Task to carry out
Reproduce, from the lines below, exactly the stretch that begins at the line containing "FAQ [menuitem] (94, 67)" and ends at the line containing "Поделиться в Google Plus (85, 97)", both included.

○ ○ ○ ○ ○

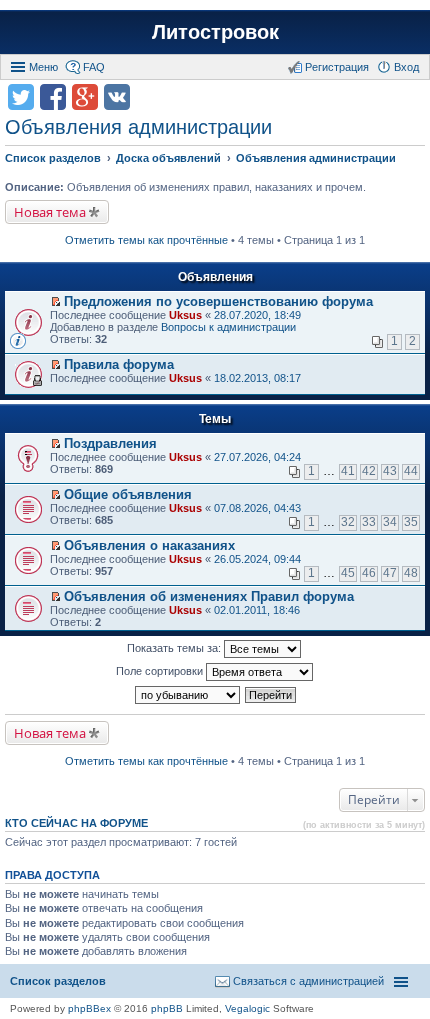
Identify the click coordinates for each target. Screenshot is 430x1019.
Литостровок (215, 32)
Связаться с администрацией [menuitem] (308, 981)
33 (369, 522)
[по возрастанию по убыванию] (188, 695)
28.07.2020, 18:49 (257, 315)
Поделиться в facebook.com (53, 97)
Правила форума (119, 364)
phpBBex (89, 1008)
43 (390, 471)
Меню (43, 67)
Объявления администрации (138, 127)
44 (411, 471)
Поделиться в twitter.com (21, 97)
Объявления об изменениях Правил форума (209, 596)
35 (411, 522)
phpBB (167, 1008)
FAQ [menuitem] (94, 67)
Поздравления (110, 443)
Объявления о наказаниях (149, 545)
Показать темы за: (175, 648)
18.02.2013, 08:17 (257, 378)
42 (369, 471)
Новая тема (50, 212)
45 (348, 573)
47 (390, 573)
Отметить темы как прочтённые (146, 240)
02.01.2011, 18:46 (257, 610)
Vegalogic (247, 1008)
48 (411, 573)
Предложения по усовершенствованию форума (218, 301)
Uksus (185, 315)
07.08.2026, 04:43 (257, 508)
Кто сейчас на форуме (76, 823)
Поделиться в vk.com (117, 97)
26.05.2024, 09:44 (257, 559)
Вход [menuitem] (406, 67)
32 (348, 522)
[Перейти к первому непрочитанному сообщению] (55, 302)
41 (348, 471)
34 (390, 522)
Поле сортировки (161, 671)
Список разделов (58, 981)
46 (369, 573)
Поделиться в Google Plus (85, 97)
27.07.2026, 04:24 (257, 457)
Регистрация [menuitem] (337, 67)
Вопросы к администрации (228, 327)
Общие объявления (128, 494)
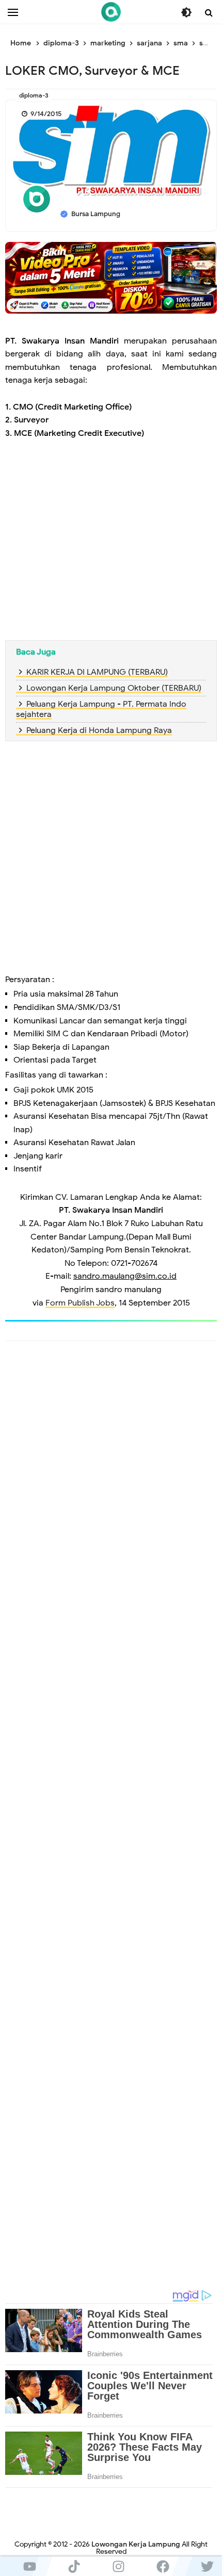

○ ○ ○ ○ ○

Task result
FAQ [menuitem] (94, 67)
Поздравления (110, 443)
Объявления о наказаниях (149, 545)
Показать темы за: (175, 648)
18.02.2013, 08:17 (257, 378)
42 (369, 471)
Новая тема (50, 212)
45 (348, 573)
47 (390, 573)
Отметить темы как прочтённые (146, 240)
02.01.2011, 18:46 (257, 610)
Vegalogic (247, 1008)
48 (411, 573)
Предложения по усовершенствованию форума (218, 301)
Uksus (185, 315)
07.08.2026, 04:43 (257, 508)
Кто сейчас на форуме (76, 823)
Поделиться в vk.com (117, 97)
26.05.2024, 09:44 (257, 559)
Вход [menuitem] (406, 67)
32 (348, 522)
[Перейти к первому непрочитанному сообщению] (55, 302)
41 (348, 471)
34 (390, 522)
Поле сортировки (161, 671)
Список разделов (58, 981)
46 (369, 573)
Поделиться в Google Plus (85, 97)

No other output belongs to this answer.